Effects of functional Toll‐like receptor‐4 mutations on the immune response to human and experimental sepsis

Abstract

Genetically determined responsiveness to microbial stimuli such as lipopolysaccharide (LPS) may affect the pathophysiology of human sepsis. The D299G mutation in human Toll-like receptor-4 (TLR4) impairs LPS signalling in homozygous and heterozygous individuals. To investigate whether the presence of the TLR4(D299G) mutation may correlate with the development or outcome of sepsis following major visceral surgery the presence of TLR4(D299G) mutation was analysed in 307 Caucasian patients (154 without and 153 with sepsis). Sepsis was caused in 84% of patients by polymicrobial infection.
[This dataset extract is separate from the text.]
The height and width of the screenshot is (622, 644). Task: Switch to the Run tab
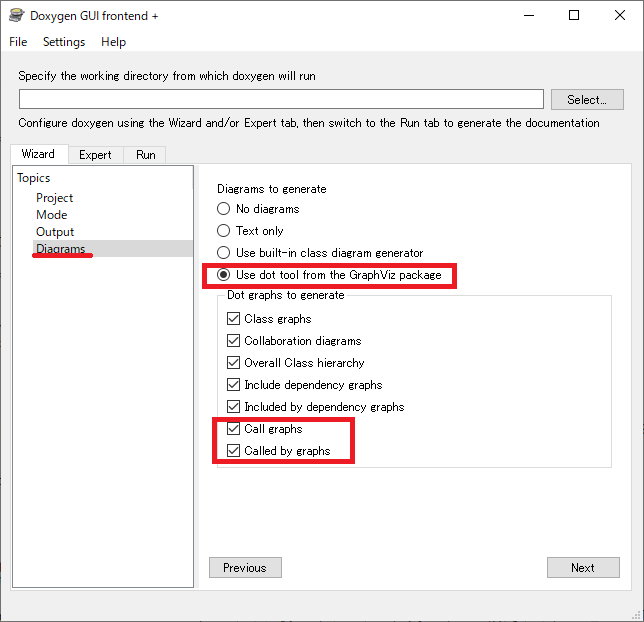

The presence of the mutant TLR4 did not significantly correlate with development or outcome of sepsis. Serum levels of tumour necrosis factor, interleukin (IL)-10, and IL-6 at sepsis onset did not significantly differ between patients carrying wild-type and mutant TLR4. Moreover, studies in a murine model of polymicrobial septic peritonitis demonstrated that TLR4-deficiency did neither influence the systemic cytokine response nor the development of organ injury. The results suggest that the signalling capacity of TLR4 as affected by loss-of-function mutations does not influence human or experimental sepsis caused by polymicrobial infection. Thus, in polymicrobial infection, other innate immune receptors may compensate for TLR4 defects.